Sport : Schöne Aussichten

Hertha BSC fliegt heute ins Trainingslager nach Gran Canaria

Stefan Hermanns

Berlin. Die Aussichten für Hertha BSC sind nicht schlecht. Die Regenwahrscheinlichkeit auf Gran Canaria beträgt in den nächsten Tagen zwei Prozent, die Temperaturen sollen auf 22 Grad Celsius steigen, und das Hotel in Maspalomas, in dem die Fußballer des Berliner Bundesligisten von heute an für zehn Tage untergebracht sind, bietet viele Annehmlichkeiten. Es liegt inmitten eines subtropischen Gartens, und bis zum fast drei Kilometer langen Sandstrand in den Dünen sind es nur ein paar Schritte. Es könnte so schön sein für Herthas Fußballer, wenn die Situation für den Vorletzten der Bundesliga nicht so ernst wäre.

Hans Meyer, der neue Trainer, hat in dieser Woche gefragt, ob Gran Canaria denn die Insel mit dem berüchtigten Ballermann sei. Nicht, dass es ihn wirklich interessierte. Gran Canaria mag seinen Urlaubern viele Möglichkeiten zur Abendgestaltung bieten. Für Herthas Spieler bestehen sie allenfalls in der Theorie. Schon morgen Abend spielt die Mannschaft gegen Sparta Prag (20.30 Uhr). Insgesamt bestreitet Hertha in den zehn Tagen auf der Insel drei Testspiele.

Alle 28 Spieler aus Herthas Profikader fliegen heute Morgen von Schönefeld aus in die Sonne. „Wir fahren geschlossen“, sagt Hans Meyer. Neben Marko Rehmer, der am Freitagabend Vater geworden ist, wird auch Thorben Marx dabei sein, obwohl der nach seinem Kreuzbandriss noch nicht am Mannschaftstraining teilnehmen kann. Helfen werde Marx im Abstiegskampf noch nicht, sagt Meyer, „aber es ist gut für seinen Kopf“.

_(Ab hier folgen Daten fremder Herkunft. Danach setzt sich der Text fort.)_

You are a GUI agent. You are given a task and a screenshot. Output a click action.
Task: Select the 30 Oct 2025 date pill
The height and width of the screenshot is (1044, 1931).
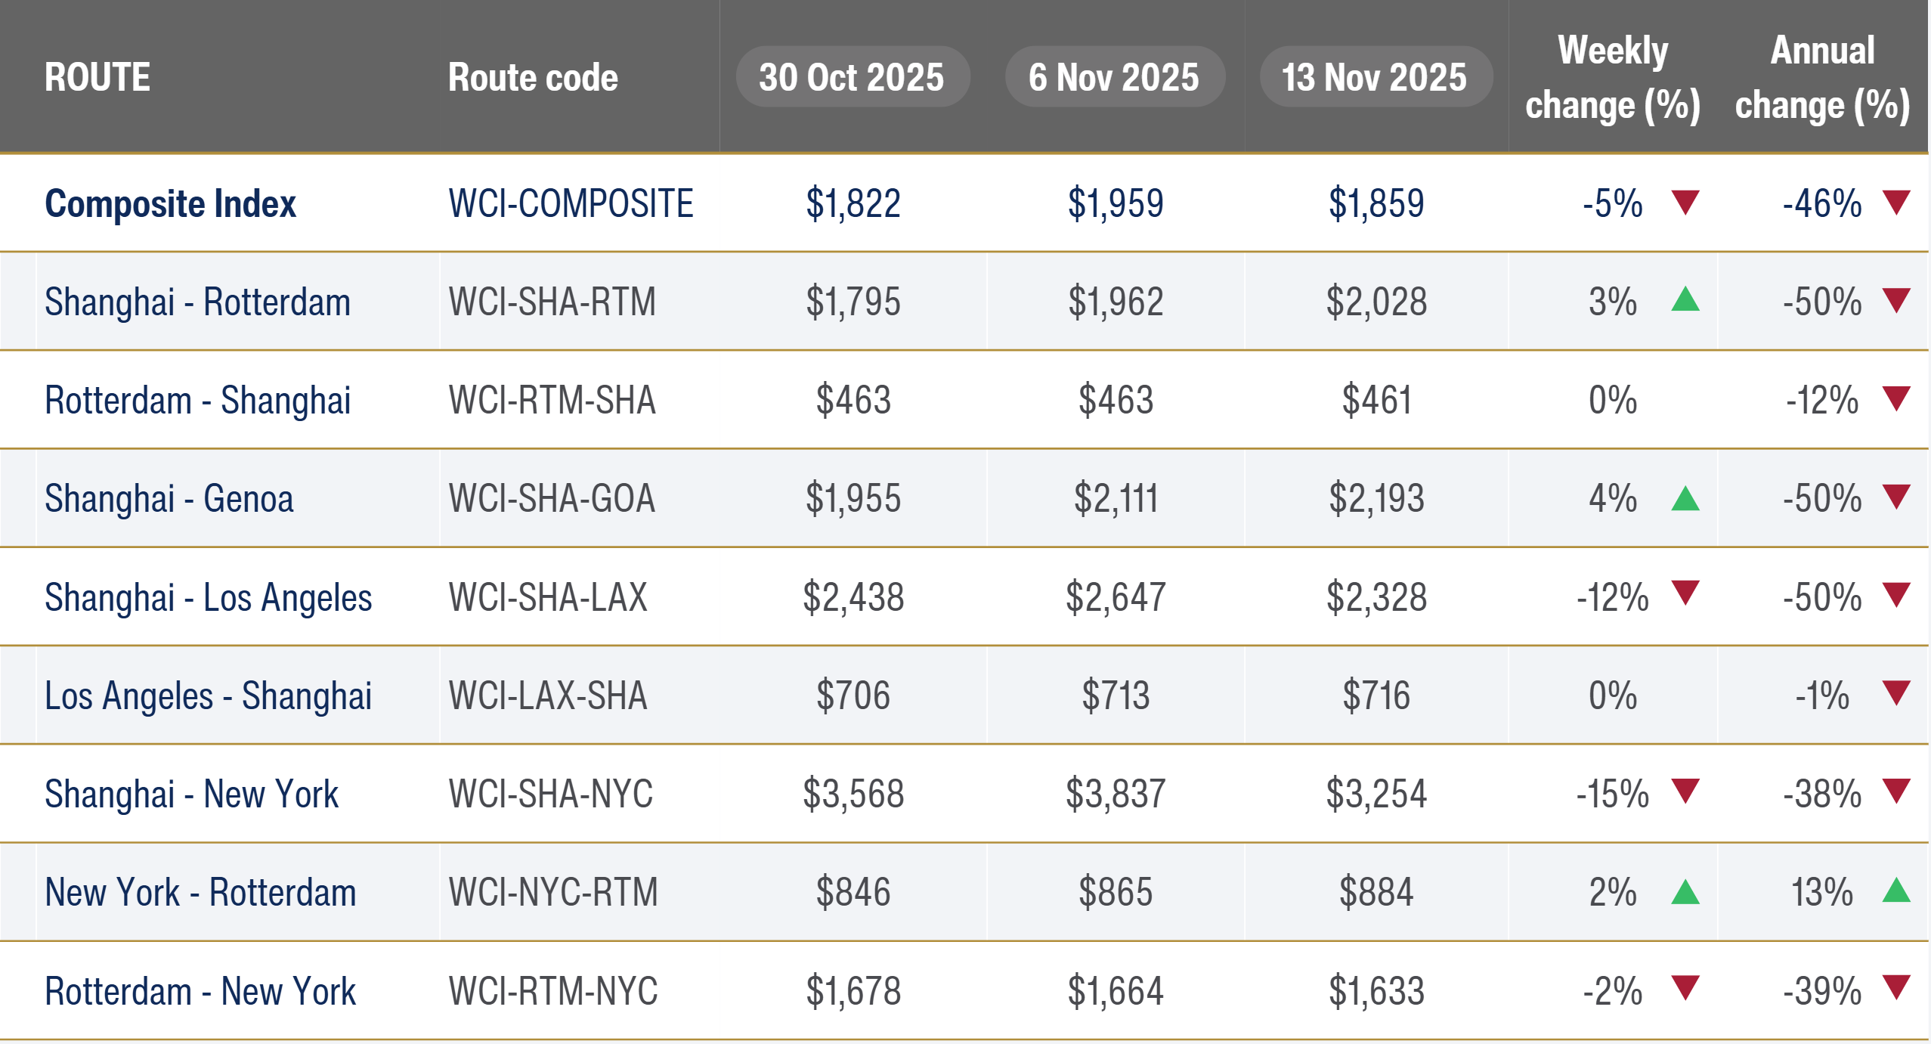[x=853, y=77]
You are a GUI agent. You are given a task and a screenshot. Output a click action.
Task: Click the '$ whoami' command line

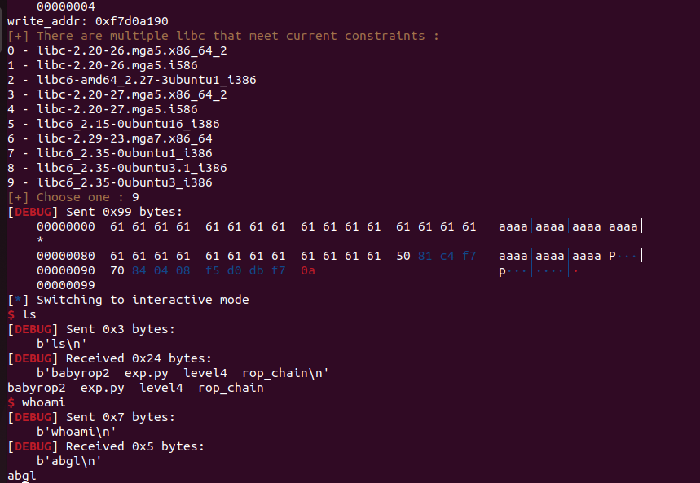point(37,402)
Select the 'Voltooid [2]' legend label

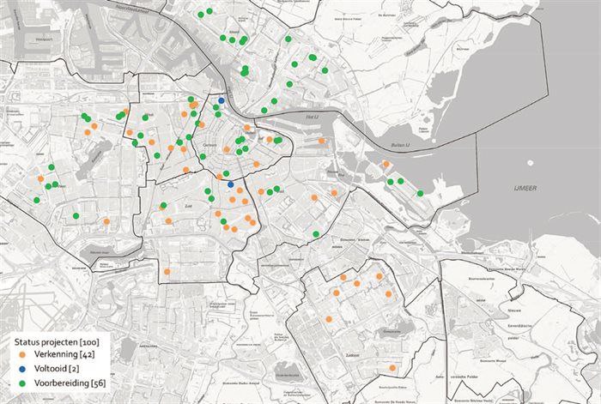(x=57, y=368)
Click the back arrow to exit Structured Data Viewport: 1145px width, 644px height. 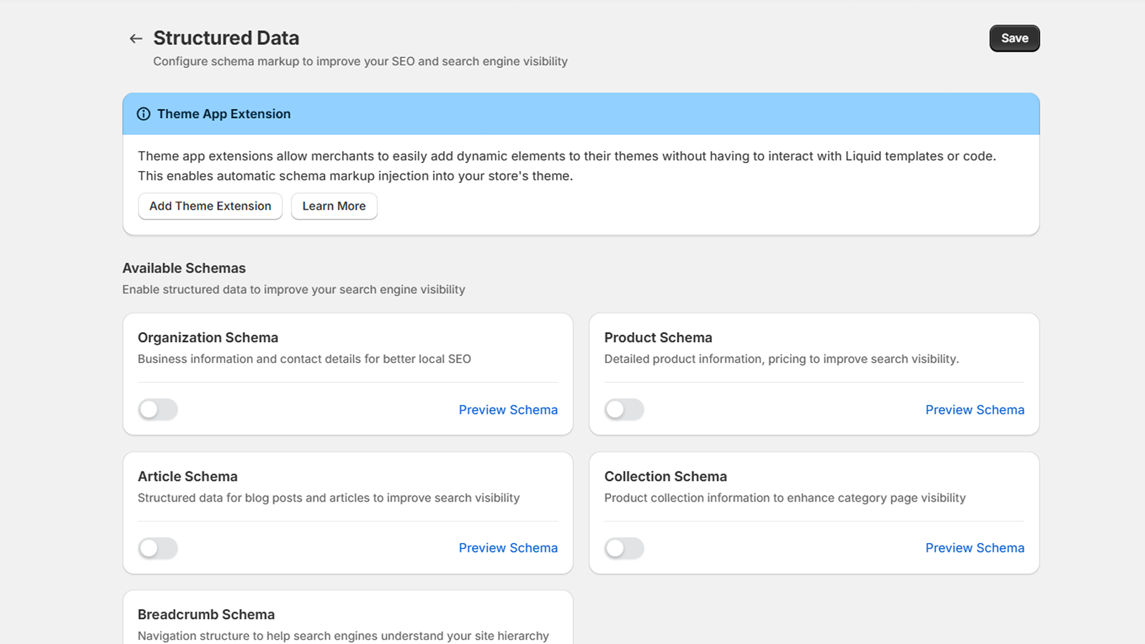pos(136,39)
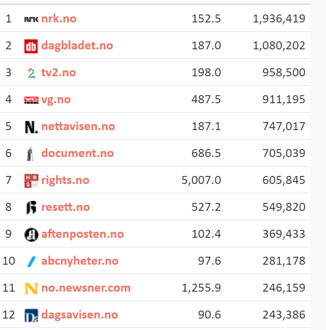Click the TV2 logo icon
The image size is (326, 330).
click(x=31, y=73)

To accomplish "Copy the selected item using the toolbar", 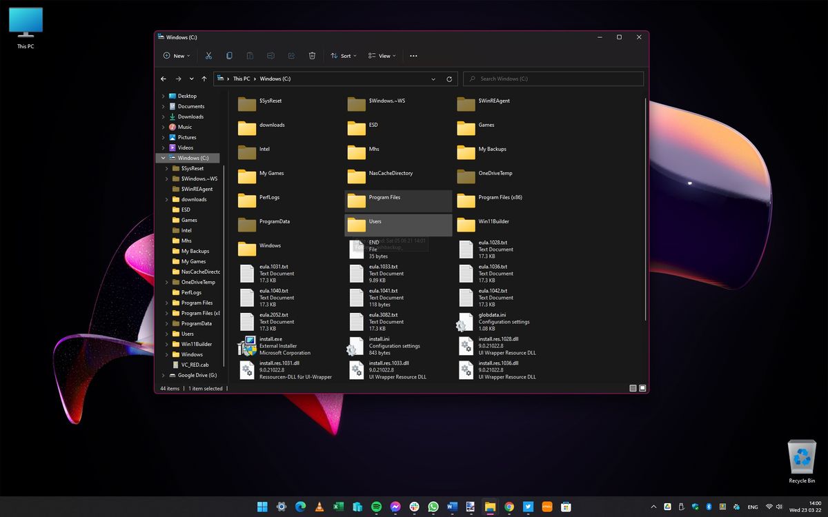I will point(229,55).
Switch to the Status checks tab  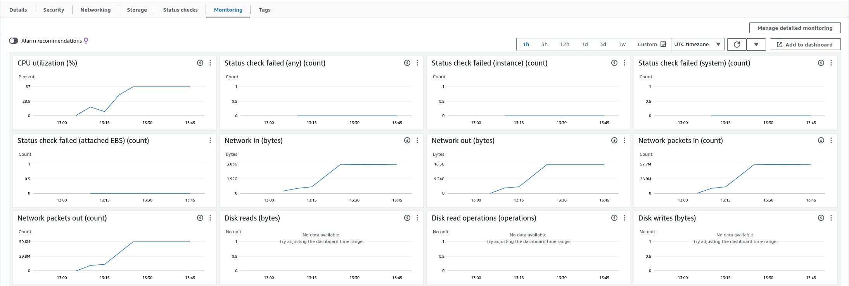click(x=180, y=10)
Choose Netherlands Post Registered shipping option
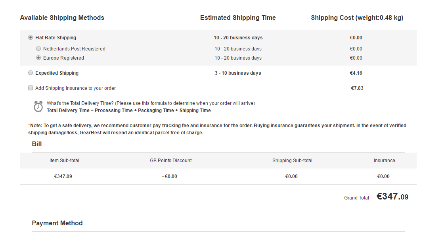Viewport: 444px width, 244px height. 38,48
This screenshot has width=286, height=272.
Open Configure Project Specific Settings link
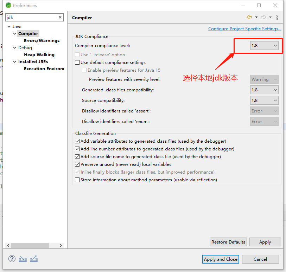click(244, 28)
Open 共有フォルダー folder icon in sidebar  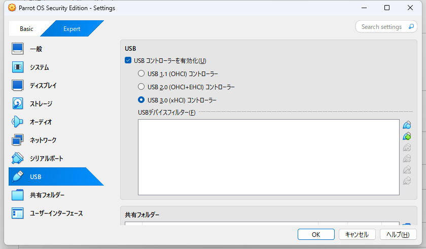(x=17, y=195)
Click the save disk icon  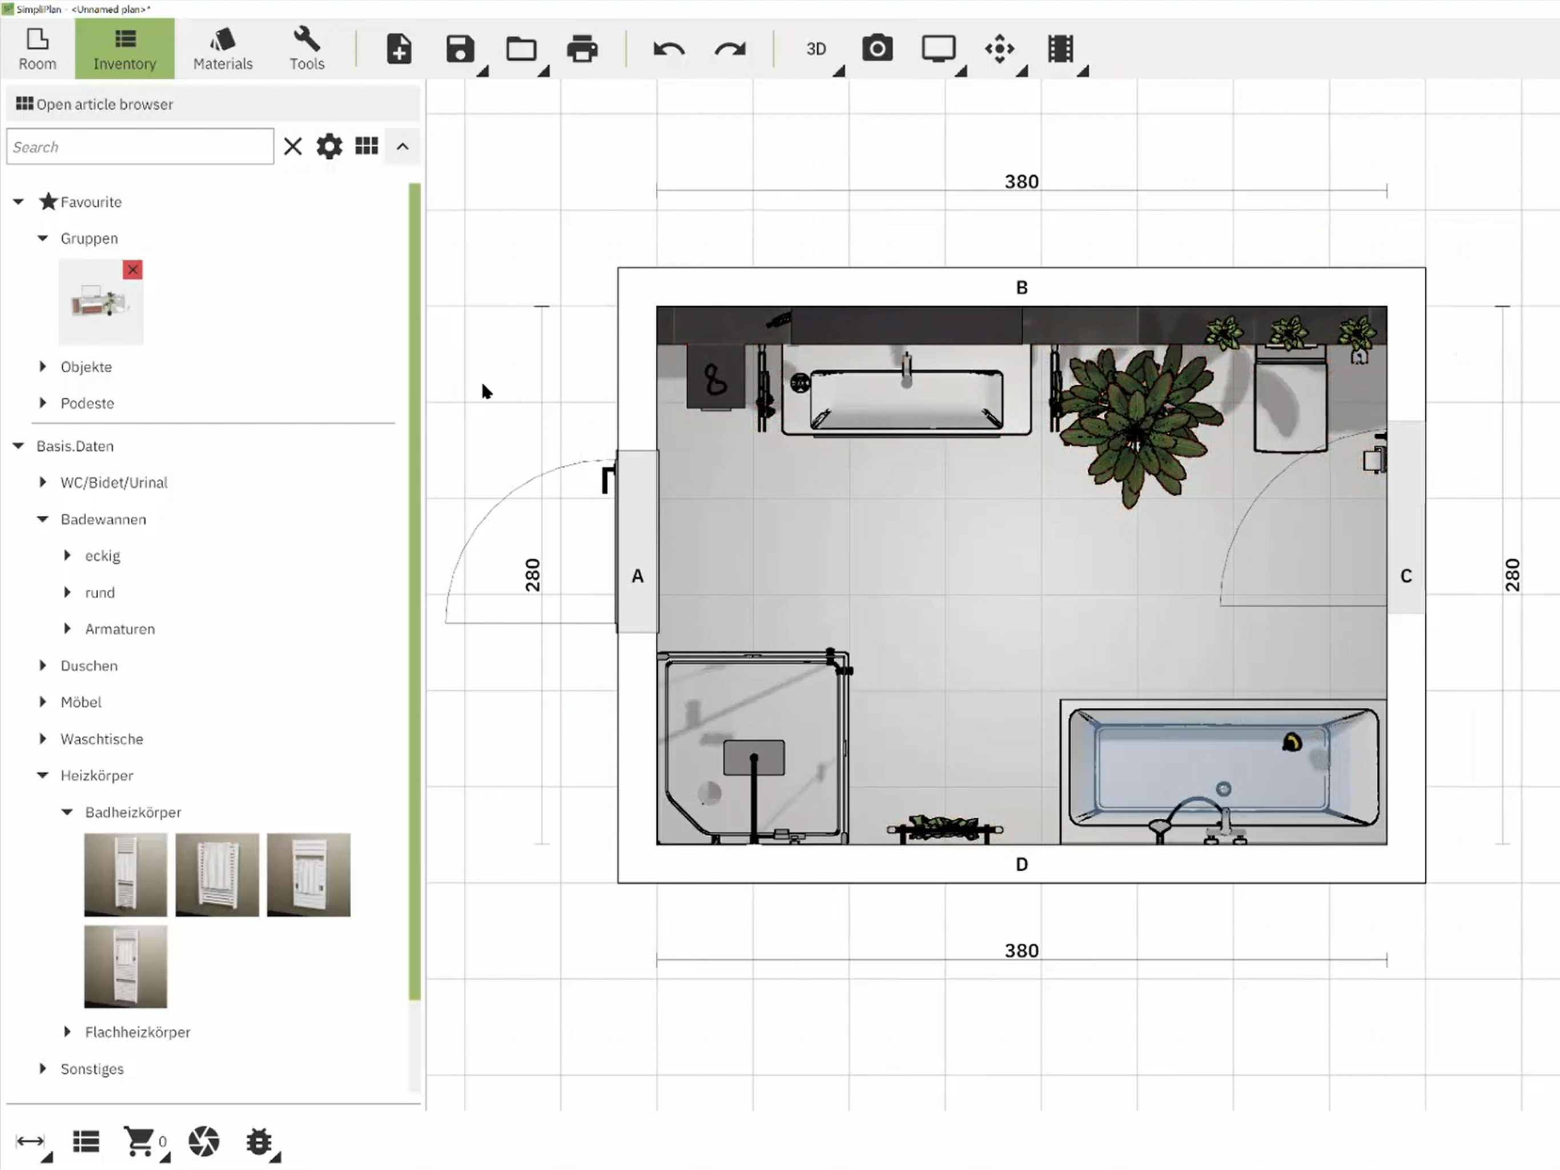pos(460,49)
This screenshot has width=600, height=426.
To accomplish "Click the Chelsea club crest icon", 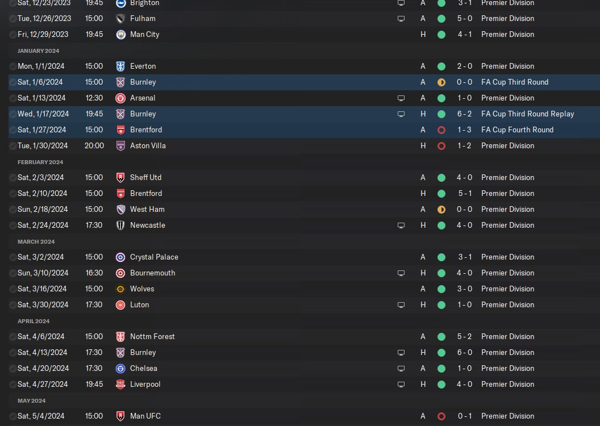I will point(120,368).
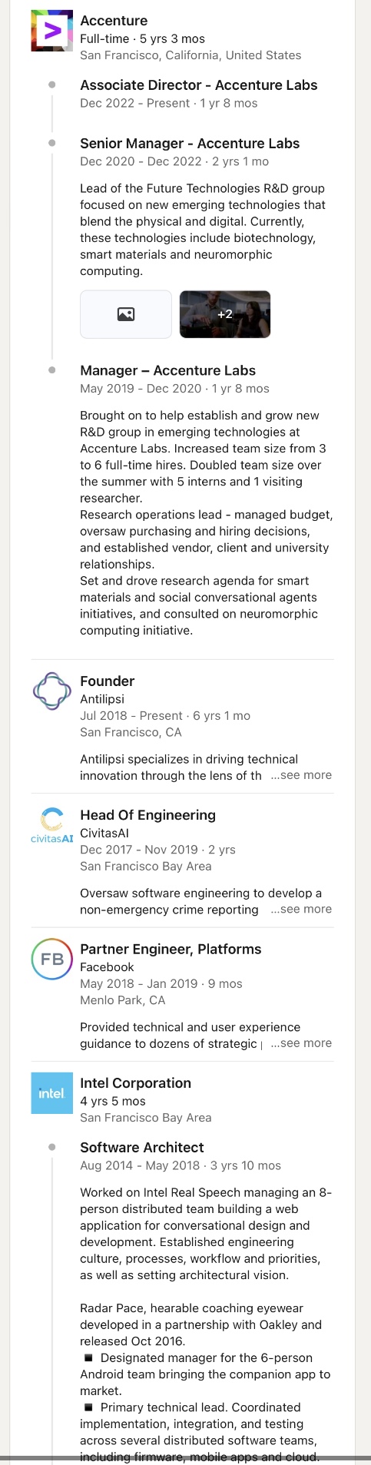Click the Associate Director timeline bullet
371x1465 pixels.
point(51,85)
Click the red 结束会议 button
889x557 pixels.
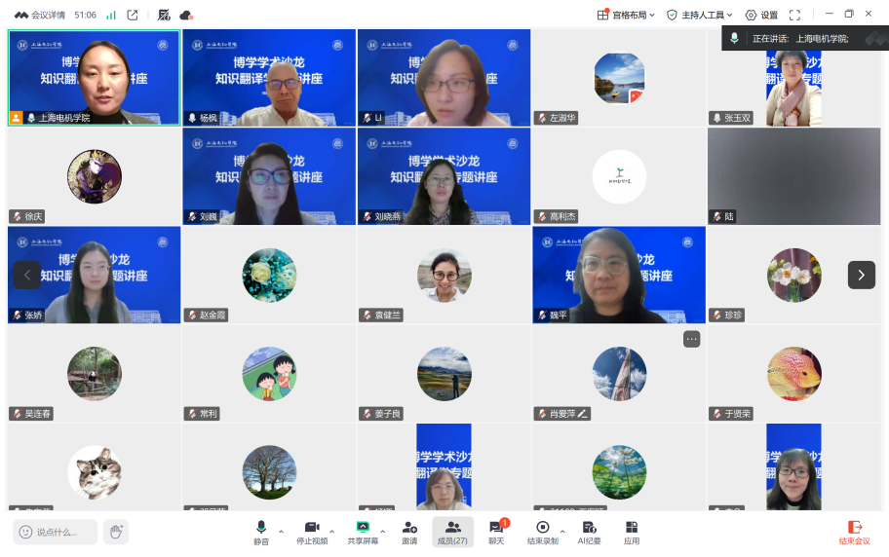[x=855, y=532]
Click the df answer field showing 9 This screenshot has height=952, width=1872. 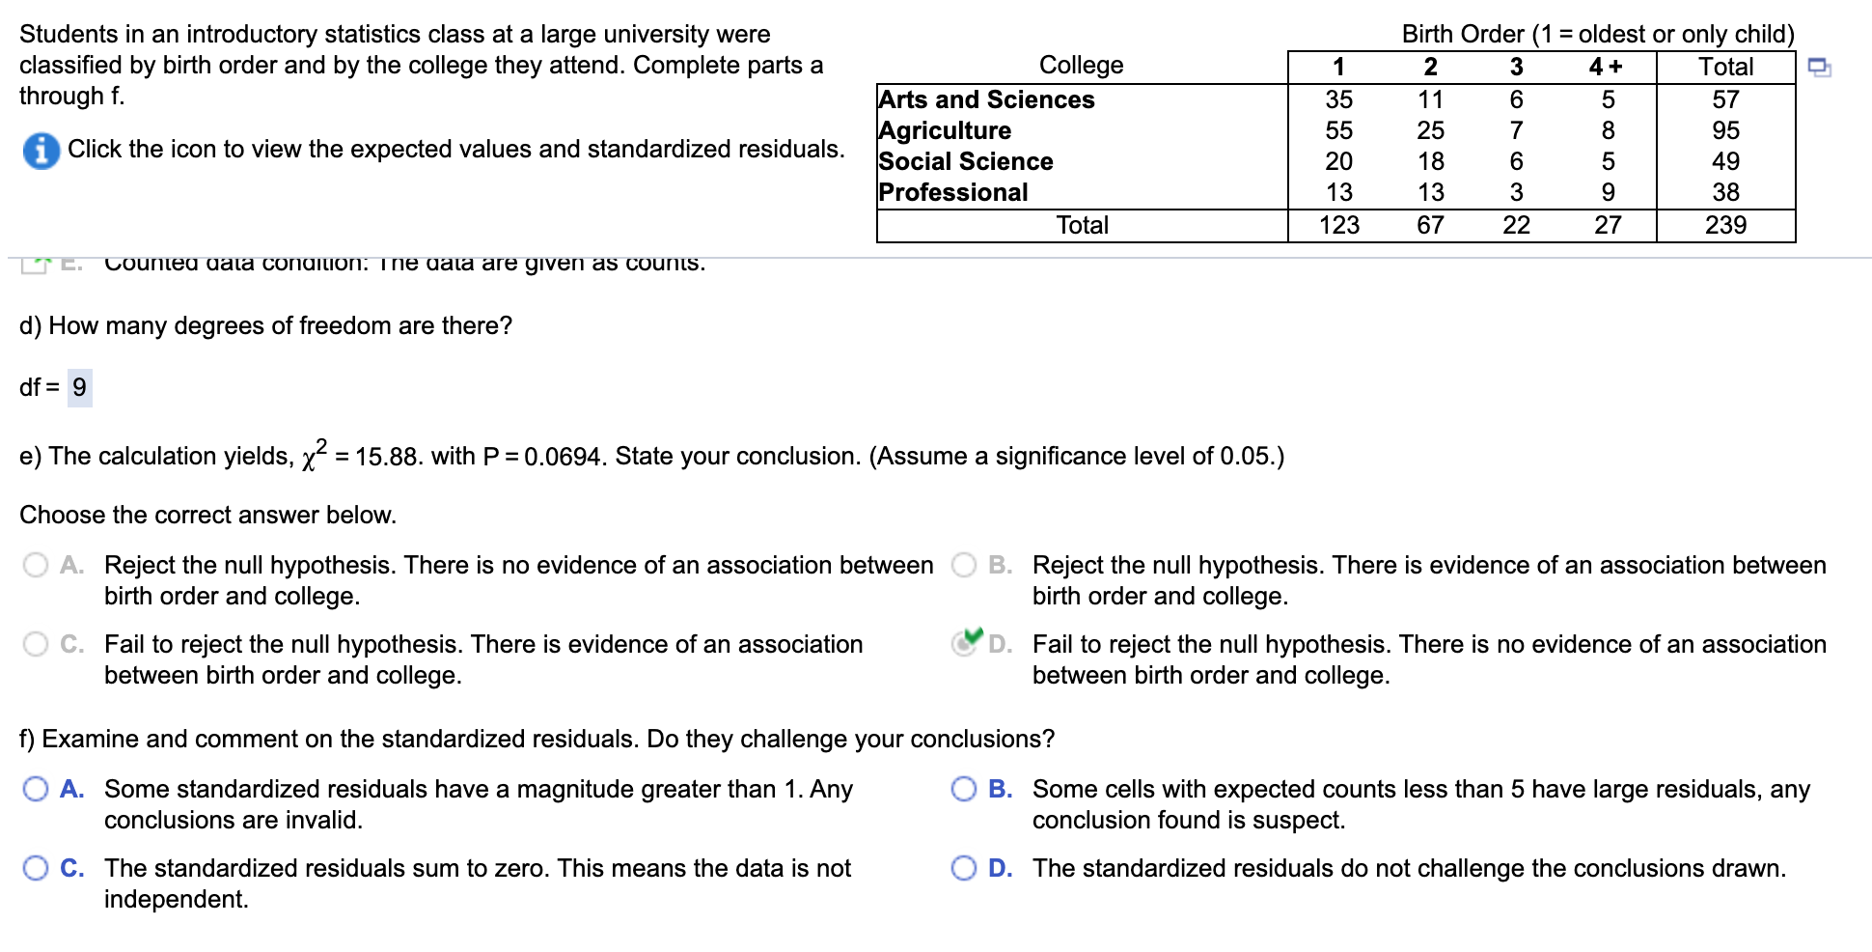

Unter anderen Umständen hätte der Trainer wohl darauf gedrängt, nicht mit dem gesamten Kader ins Trainingslager zu reisen, „aber man kann nicht alles so machen, wie man es am liebsten hätte“. Die trainingstaktischen Möglichkeiten sind die eine Seite, die weitere Verbesserung des Zusammengehörigkeitsgefühls innerhalb der Mannschaft ist die andere. Hätte Meyer schon in dieser frühen Phase der Vorbereitung einem Spieler zu verstehen gegeben, dass er nicht mit ihm plant, so wäre das für die Stimmung innerhalb der Gruppe nicht unbedingt von Vorteil. Wenn die Rückrunde aber erst einmal begonnen hat, wird Meyer auf solche Empfindlichkeiten weniger Rücksicht nehmen. „Ich enge gerne ein“, sagt Herthas Trainer, weil das die Konzentration fördere, und „vor den Punktspielen wird der eine oder andere eher rausfallen, als es ihm gefällt“.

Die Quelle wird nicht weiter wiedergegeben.